Marketing’s crystal ball – predictive analytics – is one of the most exciting tools in data marketing today. The vast amount of real-time and historical data available about customer behavior gives marketers unprecedented ability to anticipate customer needs rather than merely respond to them.

Predictive analytics allows data marketers to easily identify the characteristics of their most likely customers, discover what they are like, what is likely to drive them to purchase, and begin what will be a hopefully long lasting relationship. Unfortunately, most of these modern-day fortune tellers are reading the left palm, but forgetting about the right.

Despite overwhelming proof that retaining customers is far more profitable than acquiring customers, many brand marketers use predictive analytics for customer acquisition but not retention. Strangely, this seems to indicate that marketers value non-customers more than current customers, and the reason may surprise you. Results of a 2016 Forbes Insights/Sailthru “Retentionomics” study show that the primary factor marketers have in making decisions about retaining and acquiring customers is inertia. In other words, “this is the way it has always been done.” In the study, 84 percent of respondents who focus primarily on customer acquisition reported that inertia drove their decision, compared to just 63 percent of those who focus on customer retention.

Hardly a pat on the back for the “Retention Gurus,” but nevertheless surprising considering widely known statistics that show increasing customer retention by 5 percent can lead to an increase in profits of 25 percent to 95 percent.

That same body of Bain & Co. research also finds that the likelihood of converting an existing customer into a repeat customer is 60 percent to 70 percent, while the probability of converting a new lead is 5 percent to 20 percent, at best.
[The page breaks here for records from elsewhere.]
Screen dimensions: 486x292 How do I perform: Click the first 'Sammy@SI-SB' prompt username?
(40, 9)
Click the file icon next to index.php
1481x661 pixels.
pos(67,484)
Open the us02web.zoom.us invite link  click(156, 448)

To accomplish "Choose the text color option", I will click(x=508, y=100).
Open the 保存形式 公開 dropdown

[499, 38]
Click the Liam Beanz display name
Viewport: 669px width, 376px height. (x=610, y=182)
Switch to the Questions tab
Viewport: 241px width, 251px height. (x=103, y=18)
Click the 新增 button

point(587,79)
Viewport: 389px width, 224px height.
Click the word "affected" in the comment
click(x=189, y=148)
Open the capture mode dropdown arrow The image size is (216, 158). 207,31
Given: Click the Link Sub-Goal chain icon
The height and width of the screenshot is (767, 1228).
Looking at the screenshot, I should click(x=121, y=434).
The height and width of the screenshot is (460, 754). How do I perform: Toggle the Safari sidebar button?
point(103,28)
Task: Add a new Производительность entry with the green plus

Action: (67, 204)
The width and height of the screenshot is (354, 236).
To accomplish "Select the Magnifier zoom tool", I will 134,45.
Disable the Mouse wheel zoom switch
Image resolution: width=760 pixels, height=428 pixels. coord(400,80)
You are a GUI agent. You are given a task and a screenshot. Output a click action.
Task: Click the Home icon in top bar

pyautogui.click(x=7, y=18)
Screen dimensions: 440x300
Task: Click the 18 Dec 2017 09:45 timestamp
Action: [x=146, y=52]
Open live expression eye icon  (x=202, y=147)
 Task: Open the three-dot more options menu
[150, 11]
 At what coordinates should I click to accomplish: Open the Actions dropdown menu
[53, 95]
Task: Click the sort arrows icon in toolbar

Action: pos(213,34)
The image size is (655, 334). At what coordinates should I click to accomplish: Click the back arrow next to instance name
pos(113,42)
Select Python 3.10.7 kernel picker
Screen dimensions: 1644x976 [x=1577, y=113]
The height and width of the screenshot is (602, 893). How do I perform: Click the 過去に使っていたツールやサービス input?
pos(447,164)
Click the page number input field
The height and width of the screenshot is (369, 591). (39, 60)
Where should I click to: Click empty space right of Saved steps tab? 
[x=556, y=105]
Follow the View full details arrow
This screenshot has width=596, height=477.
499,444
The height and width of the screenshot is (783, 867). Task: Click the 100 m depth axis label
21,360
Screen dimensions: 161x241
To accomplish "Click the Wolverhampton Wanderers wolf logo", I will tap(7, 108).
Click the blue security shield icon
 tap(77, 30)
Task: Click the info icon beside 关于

The Forbes Insight/Sailthru research corroborates this truth, uncovering that more retention-based marketers significantly increased market share over the last year (14%) compared to acquisition-based marketers (5%). Retention marketers also scored better in terms of customer churn. Forty-five percent of those focused on retention strategies did not have increases in churn over the previous year, compared to just 33% of acquisition marketers. In addition, 88% of retention-based marketers say they are exceeding their customer acquisition goals.

So why are marketers so hell-bent on acquisition? For starters, measurement. It is easier to measure the cost of attaining a new customer, which feeds to the ROI demands of CFOs and CEOs. But with the proper tools, measuring the ROI of your marketing spend against current customers is not difficult.

Another reason marketers place more of their ad spend on acquiring new customers is clarity. The “Retentionomics” study reports that 96% of respondents said they have a clear picture of their most valuable acquisition channels and a solid understanding of customer lifetime value. Eighty-six percent said they have a good grasp on their churn rates. But the research shows that marketers generally have a murkier picture of existing customers and what makes them tick. Although more than half understand the causes and effects of repeat purchase rates (71%) and customers who purchase only once (64%), neither of these figures outweigh their stronger understanding of acquisition channels.

Given that marketers have far more data from their loyal customers by virtue of understanding their purchase history, they have a competitive advantage over companies attempting to poach these customers. Predictive analytics is the perfect tool to capitalize on this advantage and erase the lack of clarity of existing customers.

By leveraging customer data and predictive analytics, marketers can personalize their interactions with customers. They can anticipate when a loyal customer is likely to make a repeat purchase and make recommendations for additional products that a customer may be interested in based on past purchases. The data can also be used to make better use of loyalty programs. By focusing on recency, frequency and spend metrics, marketers can identify and reward their most genuinely loyal customers more generously.

Analytics can even be used to personalize these rewards. Instead of receiving generic offers, each customer is given their own unique experience with individualized incentives. On the other hand, the data can be used to entice customers to become more loyal or keep them from defecting to a competitor. Customers can be scored based on their likelihood to make a repeat purchase. Those that are less likely can be enticed with a special offer. Overall, predictive analytics allows for the incorporation of a deeper level of personalization into emails and social media, which is particularly necessary in an age of ad blocking.

Marks & Spencer Director of Loyalty, Customer Insights & Analytics Nathan Ansell says, “Our budget is all about retention, though we don’t necessarily use the word retention. Really it’s frequency—we focus on encouraging those who shop less often to shop more often and across categories.”

I’m not suggesting that you completely forgo customer acquisition. I’m simply suggesting that one of the best ways of doing this is by appealing to your current customers. It not only helps ensure long-term loyalty, it also means a large part of the job of attracting new customers will done for you through word of mouth. It will provide you with an audience that is more receptive to your social media campaigns and more likely to share posts, an audience less likely to complain and to be more tolerant of your mistakes, and – most importantly – an audience that is going to consistently spend money with you.